On pourrait appeler cette parabole la fable du coq et du ver de terre. il était une fois un coq qui croyait régner sur la basse-cour. Il circulait la tête haute et le torse bombé. Sa crête sursautait à chacun de ses pas, comme un étendard à la tête d’une armée. De temps en temps, il lançait un fier cocorico qui réveillait les nourrissons et agaçait les voisins encore endormis. Un petit ver de terre rampait sur le sol dégarni. Exposé à tous les dangers, il regardait à gauche et à droite. Apeuré parfois, attentif tout le temps, il aimait pourtant rendre service. Ainsi un petit brin d’herbe avait miraculeusement échappé aux picorements du coq orgueilleux. La petite plante manquait d’air et d’eau autour de ses racines à cause du sol durci le piétinement du fier gallinacé. Le ver plongea dans le sol, y creusa deux ou trois petites galeries, et l’herbe desséchée reprit bien vite vie. Mais un beau matin, le fermier surgit, prit le coq par le cou et le déposa sur le billot. Le bel emplumé, jadis terreur du poulailler, termina sa course dans un bouillon bien assaisonné.

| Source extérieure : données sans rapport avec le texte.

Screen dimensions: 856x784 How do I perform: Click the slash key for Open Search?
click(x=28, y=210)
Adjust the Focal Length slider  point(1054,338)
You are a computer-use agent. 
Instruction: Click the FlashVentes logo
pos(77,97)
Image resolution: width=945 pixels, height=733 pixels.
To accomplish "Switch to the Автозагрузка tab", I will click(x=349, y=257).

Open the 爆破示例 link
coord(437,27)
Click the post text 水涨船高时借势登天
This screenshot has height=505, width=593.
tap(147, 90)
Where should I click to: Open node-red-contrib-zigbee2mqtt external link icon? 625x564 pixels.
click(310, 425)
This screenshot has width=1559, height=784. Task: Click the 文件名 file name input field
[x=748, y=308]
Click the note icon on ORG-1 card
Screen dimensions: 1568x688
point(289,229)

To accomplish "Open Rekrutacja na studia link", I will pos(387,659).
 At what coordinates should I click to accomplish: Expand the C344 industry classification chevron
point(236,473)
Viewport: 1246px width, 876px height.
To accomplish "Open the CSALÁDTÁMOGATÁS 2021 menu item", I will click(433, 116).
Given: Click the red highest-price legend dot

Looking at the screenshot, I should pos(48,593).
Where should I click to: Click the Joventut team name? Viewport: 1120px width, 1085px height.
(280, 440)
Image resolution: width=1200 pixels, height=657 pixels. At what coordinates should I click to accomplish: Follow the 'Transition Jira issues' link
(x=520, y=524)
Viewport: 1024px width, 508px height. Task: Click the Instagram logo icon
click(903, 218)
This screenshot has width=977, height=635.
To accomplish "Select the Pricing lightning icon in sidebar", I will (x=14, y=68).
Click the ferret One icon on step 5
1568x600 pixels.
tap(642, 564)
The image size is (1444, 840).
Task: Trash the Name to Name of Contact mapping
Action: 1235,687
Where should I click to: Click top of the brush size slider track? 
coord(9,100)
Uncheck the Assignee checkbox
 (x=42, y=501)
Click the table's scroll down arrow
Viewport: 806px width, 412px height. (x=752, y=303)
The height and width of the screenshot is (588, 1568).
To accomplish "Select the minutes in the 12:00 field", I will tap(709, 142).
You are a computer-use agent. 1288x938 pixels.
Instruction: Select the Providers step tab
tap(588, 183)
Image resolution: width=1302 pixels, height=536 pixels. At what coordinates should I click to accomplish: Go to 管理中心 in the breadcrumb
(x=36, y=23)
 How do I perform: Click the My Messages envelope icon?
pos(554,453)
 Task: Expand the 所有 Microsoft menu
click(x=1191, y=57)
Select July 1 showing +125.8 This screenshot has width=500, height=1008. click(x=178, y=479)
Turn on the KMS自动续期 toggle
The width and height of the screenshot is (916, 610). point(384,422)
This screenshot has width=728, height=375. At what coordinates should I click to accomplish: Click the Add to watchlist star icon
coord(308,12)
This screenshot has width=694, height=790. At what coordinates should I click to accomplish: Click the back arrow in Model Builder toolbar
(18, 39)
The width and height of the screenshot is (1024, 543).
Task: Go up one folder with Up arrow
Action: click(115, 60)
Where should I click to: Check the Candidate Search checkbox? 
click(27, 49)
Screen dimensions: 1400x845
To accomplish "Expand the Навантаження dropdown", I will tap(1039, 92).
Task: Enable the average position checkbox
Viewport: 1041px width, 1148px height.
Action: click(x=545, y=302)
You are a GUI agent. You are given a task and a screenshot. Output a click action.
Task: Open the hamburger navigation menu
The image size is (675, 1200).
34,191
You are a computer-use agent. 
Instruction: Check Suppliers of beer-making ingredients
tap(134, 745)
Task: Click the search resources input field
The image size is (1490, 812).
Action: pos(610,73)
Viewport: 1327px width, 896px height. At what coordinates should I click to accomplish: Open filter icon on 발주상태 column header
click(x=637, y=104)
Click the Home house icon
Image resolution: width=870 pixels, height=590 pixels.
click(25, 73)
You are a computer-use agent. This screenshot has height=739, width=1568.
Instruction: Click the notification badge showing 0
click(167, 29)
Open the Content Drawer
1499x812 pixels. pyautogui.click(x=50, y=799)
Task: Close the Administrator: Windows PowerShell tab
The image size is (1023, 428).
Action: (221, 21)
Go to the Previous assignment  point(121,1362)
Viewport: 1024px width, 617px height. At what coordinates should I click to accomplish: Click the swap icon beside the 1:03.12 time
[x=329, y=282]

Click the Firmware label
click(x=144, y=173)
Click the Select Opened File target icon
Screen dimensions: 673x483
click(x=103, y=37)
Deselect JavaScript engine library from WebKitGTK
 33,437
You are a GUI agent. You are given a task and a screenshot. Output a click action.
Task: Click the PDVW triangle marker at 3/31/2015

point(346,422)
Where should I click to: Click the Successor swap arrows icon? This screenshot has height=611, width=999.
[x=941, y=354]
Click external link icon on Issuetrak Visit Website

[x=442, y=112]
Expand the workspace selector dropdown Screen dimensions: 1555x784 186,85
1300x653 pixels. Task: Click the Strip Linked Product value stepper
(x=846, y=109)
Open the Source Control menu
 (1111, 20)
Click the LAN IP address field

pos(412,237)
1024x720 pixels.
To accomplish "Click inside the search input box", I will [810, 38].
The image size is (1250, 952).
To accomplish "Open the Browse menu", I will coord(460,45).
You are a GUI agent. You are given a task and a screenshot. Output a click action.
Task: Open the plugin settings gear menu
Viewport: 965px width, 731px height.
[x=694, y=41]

Quelle leçon tirer de cette petite histoire champêtre ? La première leçon serait que parfois nous sommes aveuglés par une fausse sécurité. Nous pensons être maîtres des événements et même de notre entourage. Ce sont des moments agréables à vivre, mais bien trompeurs. Nous pensons pouvoir entreprendre de grandes choses, mais la hache tombe et tout prend fin. Cela peut être la maladie ou la révolte d’un proche trop longtemps négligé ou maltraité. La chute est d’autant plus dure qu’on se croyait monter très haut.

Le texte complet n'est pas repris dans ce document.